Columna
Por alguien que sí escucha
En Puebla, la semana pasada nos regaló un espectáculo digno de la tragicomedia política que ya es costumbre en estos tiempos: mientras la ciudadanía clama por lo básico —calles transitables, transporte que no ponga en riesgo la vida, escuelas que no se caigan a pedazos, salarios que no rocen la miseria—, el gobierno estatal decidió dar prioridad a dos leyes que tienen más de parche autoritario que de solución real. ¿Escuchar al pueblo? No. Mejor darle casco y mordaza.

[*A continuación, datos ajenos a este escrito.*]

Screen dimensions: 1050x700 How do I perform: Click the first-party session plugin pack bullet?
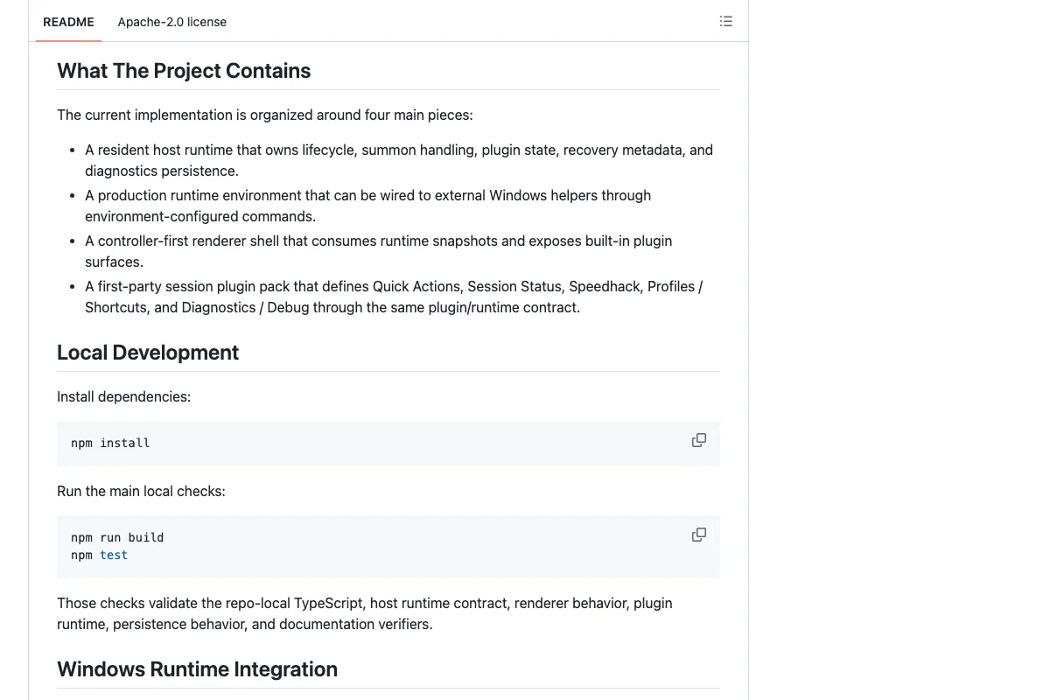coord(394,297)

Primero, la Ley de Movilidad, que obliga a repartidores —esos mismos que sobrevivieron la pandemia sobre dos ruedas y con una app como jefe— a portar casco y chaleco con identificación visible. Una medida que, disfrazada de seguridad, huele más a control y a recaudación. ¿En serio creen que el crimen se combate con chalecos fosforescentes? ¿Qué las bandas delictivas se van a detener porque la ley dice que deben identificarse antes de robar? Este tipo de disposiciones, que no funcionaron ni en Colombia ni en Brasil, terminan convertidas en otra excusa para detener, extorsionar y castigar la pobreza.

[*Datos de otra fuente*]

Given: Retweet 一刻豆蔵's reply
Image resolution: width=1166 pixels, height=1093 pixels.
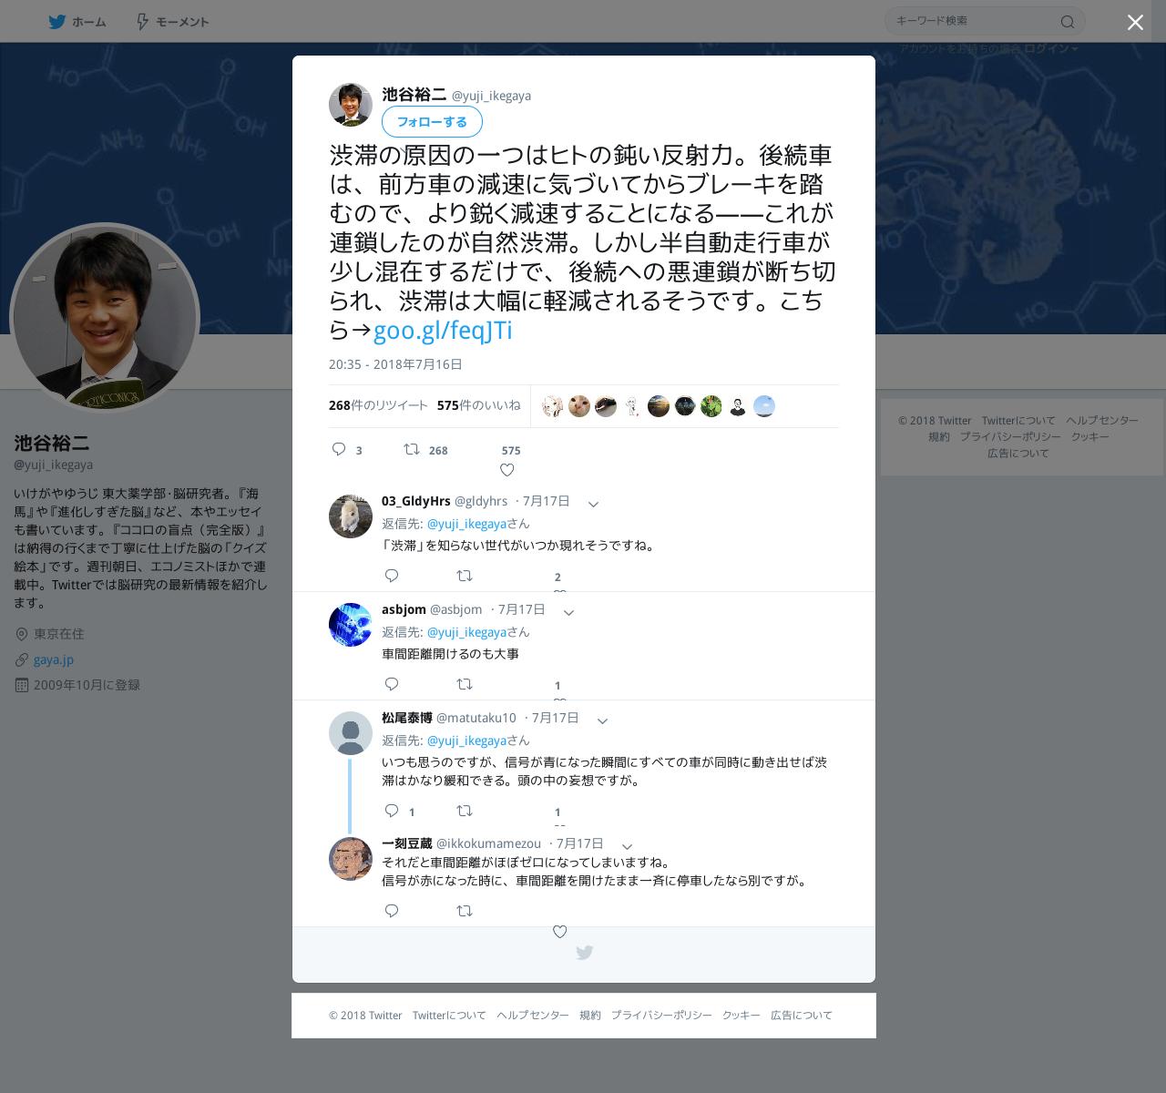Looking at the screenshot, I should tap(465, 911).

Porque eso es lo que castiga esta ley: la pobreza. A esa persona que, por necesidad, no por gusto, se sube a una moto porque el transporte público es un riesgo, porque el empleo formal no existe para todos, y porque alimentar a una familia ya no se logra con jornadas de ocho horas. En lugar de resolver las causas, el gobierno etiqueta al motociclista como sospechoso en automático. Se lava las manos con una medida vistosa, pero vacía.
Y si eso no fuera suficiente, llega la Ley de Ciberacoso, que en lugar de proteger, intimida. Una ley que pretende venderse como escudo para víctimas, pero que en su redacción ambigua y peligrosa, abre la puerta a la censura y a la persecución del ciudadano incómodo. Porque claro, ¿qué mejor forma de levantar tu imagen como gobierno que callando las críticas? ¿Qué necesidad hay de gobernar bien si puedes simplemente borrar el descontento?
La ironía es brutal: un gobierno que se autodefine como regenerador, que presume ser del pueblo y para el pueblo, actúa como si le temiera a ese mismo pueblo. Como si escuchar la verdad doliera más que enfrentarla. Como si lo importante no fuera mejorar, sino silenciar.
Puebla no necesita más leyes para controlar al ciudadano. Necesita gobernantes que escuchen. Que bajen del estrado, que suban a un camión a las seis de la mañana, que hablen con los que reparten comida a 40 grados o bajo la lluvia. Que vean la ciudad real, no la que les dibujan en los informes.
Porque un casco no tapa el abandono, ni un chaleco puede con la injusticia. Y una mordaza nunca ha construido democracia.